Тетя Настя купила два билета — себе и брату.
Под предлогом, что надо будет открыть дверь, я не ложилась спать до их прихода, хоть отлично знала, что Настя взяла ключ.
Возвратились они, очевидно, поссорившись, потому что делиться со мной впечатлениями не стали, а сразу разошлись по своим комнатам.
Утром у тети Насти начался сильный насморк. Недаром «Воронежский телеграф» писал, что наиболее благоразумные обыватели не пошли на поэзо-лекцию, справедливо полагая, что при холодной весенней погоде провести три часа в неотапливаемом помещении — значит, наверняка получить жестокую инфлюэнцу.
— Зато можешь теперь читать стихи с гундосым бальмонтовским прононсом, — язвил дядя Ваня, выйдя в столовую к чаю.
Настя, страдальчески морщась, прикладывала к вискам кончики пальцев. Не хотела слушать. Ведь она вся была во власти чар своего кумира. Настя уже успела рассказать мне о гордо запрокинутой голове, о золотом отблеске каштановых кудрей Сына Солнца.
Теперь, когда мне встречается где-нибудь в статье этот присвоенный Бальмонтсм эпитет, я непременно вспоминаю строки мемуаров Эренбурга. Илья Григорьевич рассказал, как в восемнадцатом году они с Бальмонтом в Москве у Покровских ворот пытались войти в битком набитый трамвай. Исполненный высокомерия Бальмонт вопил: «Хамы, расступитесь! Идет Сын Солнца». Но это не производило никакого впечатления. «Низложенный король», — сказал Эренбург о его дальнейшей судьбе.
Тогда, в Воронеже, Бальмонт еще купался в лучах славы.

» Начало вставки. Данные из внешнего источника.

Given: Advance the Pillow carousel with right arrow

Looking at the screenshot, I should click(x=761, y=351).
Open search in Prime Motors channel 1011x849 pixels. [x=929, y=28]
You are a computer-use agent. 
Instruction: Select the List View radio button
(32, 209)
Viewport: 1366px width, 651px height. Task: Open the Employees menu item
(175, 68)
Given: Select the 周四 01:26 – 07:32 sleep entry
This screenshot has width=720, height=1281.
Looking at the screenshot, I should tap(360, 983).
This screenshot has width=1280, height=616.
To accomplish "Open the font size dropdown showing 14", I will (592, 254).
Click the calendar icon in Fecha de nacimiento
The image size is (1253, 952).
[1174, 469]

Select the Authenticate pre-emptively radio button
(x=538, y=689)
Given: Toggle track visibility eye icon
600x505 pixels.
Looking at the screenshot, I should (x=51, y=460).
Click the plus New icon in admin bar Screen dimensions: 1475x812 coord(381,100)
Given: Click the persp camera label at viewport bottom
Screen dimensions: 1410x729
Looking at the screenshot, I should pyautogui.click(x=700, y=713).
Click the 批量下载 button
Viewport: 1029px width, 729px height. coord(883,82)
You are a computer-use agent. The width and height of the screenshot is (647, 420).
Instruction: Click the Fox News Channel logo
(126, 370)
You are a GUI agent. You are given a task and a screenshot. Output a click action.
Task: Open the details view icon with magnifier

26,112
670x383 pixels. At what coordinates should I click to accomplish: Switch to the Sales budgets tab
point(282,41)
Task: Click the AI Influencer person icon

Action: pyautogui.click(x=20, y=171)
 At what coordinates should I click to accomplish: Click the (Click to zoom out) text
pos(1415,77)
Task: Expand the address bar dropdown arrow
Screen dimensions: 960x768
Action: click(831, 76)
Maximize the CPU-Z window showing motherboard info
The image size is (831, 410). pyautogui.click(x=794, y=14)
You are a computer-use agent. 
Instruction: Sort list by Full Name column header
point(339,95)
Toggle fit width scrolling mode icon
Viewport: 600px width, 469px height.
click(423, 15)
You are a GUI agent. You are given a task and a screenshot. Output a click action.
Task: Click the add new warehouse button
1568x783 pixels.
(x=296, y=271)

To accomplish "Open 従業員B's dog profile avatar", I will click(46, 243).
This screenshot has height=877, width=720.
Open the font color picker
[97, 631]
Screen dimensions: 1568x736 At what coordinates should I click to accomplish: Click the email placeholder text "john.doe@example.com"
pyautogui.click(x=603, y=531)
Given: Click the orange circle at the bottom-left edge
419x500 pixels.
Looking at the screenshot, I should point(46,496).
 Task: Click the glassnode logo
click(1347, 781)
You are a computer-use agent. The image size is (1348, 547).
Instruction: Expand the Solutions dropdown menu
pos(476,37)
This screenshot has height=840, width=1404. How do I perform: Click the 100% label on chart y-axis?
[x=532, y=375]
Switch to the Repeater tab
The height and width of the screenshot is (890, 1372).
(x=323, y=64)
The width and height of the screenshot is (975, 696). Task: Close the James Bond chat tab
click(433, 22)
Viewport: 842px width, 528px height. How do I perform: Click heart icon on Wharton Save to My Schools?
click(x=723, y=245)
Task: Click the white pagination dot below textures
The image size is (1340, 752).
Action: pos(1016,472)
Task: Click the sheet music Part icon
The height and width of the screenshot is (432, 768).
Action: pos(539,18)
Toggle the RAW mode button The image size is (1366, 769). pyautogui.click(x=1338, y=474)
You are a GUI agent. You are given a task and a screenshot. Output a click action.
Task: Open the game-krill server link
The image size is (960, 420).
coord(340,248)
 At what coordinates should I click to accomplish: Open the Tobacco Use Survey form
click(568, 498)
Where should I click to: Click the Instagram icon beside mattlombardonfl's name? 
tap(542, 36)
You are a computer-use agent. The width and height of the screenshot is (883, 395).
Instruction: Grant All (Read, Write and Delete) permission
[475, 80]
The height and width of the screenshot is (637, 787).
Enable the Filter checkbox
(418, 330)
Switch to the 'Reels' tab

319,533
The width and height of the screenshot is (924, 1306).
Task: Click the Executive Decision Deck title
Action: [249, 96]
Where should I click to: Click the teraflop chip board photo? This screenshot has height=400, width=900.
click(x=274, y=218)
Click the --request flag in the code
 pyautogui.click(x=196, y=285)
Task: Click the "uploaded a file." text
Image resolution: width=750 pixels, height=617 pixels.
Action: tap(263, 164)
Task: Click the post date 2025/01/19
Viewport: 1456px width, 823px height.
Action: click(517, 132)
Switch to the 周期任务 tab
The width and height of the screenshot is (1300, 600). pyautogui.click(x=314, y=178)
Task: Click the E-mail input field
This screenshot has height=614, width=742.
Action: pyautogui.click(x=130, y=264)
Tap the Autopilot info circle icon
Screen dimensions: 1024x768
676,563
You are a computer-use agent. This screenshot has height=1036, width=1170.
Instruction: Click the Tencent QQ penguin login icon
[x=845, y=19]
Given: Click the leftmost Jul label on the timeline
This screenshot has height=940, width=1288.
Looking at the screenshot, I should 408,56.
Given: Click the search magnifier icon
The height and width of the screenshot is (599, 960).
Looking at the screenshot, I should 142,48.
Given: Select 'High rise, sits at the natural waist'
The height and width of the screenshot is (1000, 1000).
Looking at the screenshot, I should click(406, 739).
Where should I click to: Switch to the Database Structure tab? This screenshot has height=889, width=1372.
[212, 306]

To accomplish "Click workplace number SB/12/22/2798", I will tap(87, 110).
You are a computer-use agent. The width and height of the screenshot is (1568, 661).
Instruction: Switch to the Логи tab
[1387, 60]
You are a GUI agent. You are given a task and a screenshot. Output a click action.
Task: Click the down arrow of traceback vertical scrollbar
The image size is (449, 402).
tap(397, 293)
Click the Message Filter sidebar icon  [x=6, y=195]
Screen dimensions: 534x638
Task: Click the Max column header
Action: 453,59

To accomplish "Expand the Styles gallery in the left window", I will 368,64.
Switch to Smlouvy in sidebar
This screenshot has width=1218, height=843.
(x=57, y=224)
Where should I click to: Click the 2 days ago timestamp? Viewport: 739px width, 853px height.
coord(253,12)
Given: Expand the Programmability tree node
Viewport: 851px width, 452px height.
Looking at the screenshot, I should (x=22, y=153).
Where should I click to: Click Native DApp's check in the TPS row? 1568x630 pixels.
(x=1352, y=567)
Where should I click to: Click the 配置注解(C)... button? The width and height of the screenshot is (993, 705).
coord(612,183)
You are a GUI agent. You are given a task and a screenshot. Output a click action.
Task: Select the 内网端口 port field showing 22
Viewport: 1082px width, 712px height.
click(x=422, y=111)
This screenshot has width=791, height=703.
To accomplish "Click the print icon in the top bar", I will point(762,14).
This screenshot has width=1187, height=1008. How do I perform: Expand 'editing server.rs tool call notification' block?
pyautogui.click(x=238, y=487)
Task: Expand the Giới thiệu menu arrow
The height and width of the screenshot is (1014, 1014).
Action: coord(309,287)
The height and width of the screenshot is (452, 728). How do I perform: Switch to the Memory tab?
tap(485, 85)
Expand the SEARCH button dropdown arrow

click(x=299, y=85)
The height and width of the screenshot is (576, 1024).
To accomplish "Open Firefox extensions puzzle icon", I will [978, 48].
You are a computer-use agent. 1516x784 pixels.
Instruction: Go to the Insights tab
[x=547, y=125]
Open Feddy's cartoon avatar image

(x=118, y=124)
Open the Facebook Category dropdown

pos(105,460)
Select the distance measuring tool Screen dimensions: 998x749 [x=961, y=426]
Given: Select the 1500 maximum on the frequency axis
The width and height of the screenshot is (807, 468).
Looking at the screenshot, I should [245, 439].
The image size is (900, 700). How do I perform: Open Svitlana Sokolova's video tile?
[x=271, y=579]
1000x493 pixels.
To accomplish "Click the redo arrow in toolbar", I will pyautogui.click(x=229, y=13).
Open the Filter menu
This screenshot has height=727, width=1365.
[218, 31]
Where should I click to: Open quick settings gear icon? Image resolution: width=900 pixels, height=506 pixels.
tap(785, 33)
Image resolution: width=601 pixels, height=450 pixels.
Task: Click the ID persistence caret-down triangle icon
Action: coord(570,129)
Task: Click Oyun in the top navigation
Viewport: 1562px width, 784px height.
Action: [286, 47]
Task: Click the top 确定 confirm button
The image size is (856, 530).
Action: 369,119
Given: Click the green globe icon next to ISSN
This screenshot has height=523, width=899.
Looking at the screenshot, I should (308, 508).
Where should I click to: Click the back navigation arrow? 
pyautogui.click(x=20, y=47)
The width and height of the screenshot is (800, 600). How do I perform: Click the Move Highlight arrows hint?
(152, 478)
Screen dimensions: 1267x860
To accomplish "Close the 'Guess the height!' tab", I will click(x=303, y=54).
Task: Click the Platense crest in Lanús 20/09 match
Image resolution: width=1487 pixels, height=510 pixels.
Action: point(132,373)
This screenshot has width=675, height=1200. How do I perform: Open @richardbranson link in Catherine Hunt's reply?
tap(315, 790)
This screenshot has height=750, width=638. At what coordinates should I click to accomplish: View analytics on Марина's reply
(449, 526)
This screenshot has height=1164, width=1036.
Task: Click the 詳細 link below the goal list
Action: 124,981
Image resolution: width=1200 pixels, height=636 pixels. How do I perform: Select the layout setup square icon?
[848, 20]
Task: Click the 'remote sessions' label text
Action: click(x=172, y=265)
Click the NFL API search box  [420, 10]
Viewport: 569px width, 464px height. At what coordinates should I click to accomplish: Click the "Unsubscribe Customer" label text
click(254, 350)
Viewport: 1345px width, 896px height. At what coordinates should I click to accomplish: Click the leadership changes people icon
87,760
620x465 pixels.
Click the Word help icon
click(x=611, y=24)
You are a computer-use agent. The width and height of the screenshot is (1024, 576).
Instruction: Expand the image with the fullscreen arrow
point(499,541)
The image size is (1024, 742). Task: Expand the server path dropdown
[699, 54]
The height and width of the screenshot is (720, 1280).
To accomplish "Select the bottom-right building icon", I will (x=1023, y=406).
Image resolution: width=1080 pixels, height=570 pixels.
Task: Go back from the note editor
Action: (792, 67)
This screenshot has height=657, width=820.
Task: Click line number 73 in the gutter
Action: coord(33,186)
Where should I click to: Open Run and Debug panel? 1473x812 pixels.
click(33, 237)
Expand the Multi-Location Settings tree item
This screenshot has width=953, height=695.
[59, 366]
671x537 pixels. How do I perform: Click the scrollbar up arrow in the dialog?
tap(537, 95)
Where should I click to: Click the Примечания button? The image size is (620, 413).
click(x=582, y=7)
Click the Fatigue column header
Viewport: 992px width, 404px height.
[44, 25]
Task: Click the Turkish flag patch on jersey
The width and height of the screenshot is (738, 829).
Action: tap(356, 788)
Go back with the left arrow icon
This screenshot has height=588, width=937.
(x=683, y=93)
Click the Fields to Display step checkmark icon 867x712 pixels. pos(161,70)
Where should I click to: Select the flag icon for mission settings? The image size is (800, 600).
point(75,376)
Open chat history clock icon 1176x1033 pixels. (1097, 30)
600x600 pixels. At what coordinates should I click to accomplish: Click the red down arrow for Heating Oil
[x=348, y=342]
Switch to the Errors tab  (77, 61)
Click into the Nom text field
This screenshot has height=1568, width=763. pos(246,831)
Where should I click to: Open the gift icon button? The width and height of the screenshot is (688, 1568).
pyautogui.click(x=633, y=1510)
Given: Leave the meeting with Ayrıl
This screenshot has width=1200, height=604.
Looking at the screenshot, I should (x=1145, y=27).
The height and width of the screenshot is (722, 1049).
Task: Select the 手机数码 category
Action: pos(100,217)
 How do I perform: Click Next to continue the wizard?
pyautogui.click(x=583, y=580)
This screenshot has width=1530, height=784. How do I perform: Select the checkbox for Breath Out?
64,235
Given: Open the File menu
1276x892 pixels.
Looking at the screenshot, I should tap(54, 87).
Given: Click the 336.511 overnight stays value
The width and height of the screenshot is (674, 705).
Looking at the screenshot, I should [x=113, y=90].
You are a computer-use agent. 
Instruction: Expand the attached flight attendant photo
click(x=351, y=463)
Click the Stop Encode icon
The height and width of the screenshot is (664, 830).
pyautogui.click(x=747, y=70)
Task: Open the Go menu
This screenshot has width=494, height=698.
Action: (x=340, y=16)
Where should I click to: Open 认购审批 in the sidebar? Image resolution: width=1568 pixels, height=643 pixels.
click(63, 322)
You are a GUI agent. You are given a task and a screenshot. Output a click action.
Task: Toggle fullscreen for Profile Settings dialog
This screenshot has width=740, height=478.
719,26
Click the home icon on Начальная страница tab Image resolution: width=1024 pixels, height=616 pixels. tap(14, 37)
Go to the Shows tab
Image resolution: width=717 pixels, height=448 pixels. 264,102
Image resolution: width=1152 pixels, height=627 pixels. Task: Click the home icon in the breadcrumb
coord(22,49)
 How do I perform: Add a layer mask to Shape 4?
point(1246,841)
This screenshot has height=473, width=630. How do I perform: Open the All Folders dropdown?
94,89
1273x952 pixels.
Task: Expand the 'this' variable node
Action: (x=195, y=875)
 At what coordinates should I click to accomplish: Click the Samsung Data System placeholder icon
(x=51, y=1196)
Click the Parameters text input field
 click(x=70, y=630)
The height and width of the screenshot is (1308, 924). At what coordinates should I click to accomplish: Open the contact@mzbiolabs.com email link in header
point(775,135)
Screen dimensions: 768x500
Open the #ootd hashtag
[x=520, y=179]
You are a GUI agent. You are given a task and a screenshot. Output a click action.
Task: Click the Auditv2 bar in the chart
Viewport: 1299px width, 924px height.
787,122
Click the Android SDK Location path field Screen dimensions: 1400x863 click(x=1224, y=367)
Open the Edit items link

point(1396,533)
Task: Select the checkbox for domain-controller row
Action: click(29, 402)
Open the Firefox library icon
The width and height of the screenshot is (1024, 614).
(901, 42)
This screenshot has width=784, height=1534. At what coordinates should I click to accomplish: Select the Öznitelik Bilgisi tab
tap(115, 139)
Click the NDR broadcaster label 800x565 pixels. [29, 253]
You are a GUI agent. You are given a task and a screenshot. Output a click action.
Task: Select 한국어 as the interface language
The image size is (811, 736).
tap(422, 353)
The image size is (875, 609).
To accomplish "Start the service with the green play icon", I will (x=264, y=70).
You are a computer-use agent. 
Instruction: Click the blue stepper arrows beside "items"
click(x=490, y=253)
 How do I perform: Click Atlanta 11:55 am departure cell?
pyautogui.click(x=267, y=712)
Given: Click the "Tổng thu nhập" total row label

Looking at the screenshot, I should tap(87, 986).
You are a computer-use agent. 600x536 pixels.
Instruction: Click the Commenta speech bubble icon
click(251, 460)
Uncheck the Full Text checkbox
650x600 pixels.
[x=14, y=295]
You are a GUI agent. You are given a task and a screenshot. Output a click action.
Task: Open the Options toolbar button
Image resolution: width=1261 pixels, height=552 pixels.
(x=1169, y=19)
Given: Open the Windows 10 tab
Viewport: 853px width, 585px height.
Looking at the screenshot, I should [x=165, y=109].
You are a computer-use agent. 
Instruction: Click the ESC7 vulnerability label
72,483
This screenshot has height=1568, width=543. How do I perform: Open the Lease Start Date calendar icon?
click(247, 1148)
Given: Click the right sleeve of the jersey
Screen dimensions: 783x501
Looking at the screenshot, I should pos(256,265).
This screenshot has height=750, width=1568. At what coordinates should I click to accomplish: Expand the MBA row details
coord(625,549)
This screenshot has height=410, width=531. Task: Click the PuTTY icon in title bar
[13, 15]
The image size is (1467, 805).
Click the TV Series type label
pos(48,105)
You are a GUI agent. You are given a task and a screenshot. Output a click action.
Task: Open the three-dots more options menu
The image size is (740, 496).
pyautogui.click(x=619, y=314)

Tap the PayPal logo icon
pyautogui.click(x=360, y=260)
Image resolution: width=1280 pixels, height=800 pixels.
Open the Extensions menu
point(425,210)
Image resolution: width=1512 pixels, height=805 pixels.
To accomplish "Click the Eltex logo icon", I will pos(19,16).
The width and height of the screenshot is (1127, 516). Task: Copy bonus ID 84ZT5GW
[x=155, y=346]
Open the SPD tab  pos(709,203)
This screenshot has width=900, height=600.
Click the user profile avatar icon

Я слушала тетю Настю и будто видела его, стройного, в отлично сшитом веером костюме, с острой, цвета меди бородкой, подчеркивающей загадочную бледность лица. Он стоял, лениво перебирая тюльпаны. (Говорили, оранжерея цветоводства Карлсон, на углу Петровского сквера, была буквально осаждена поклонницами поэта.)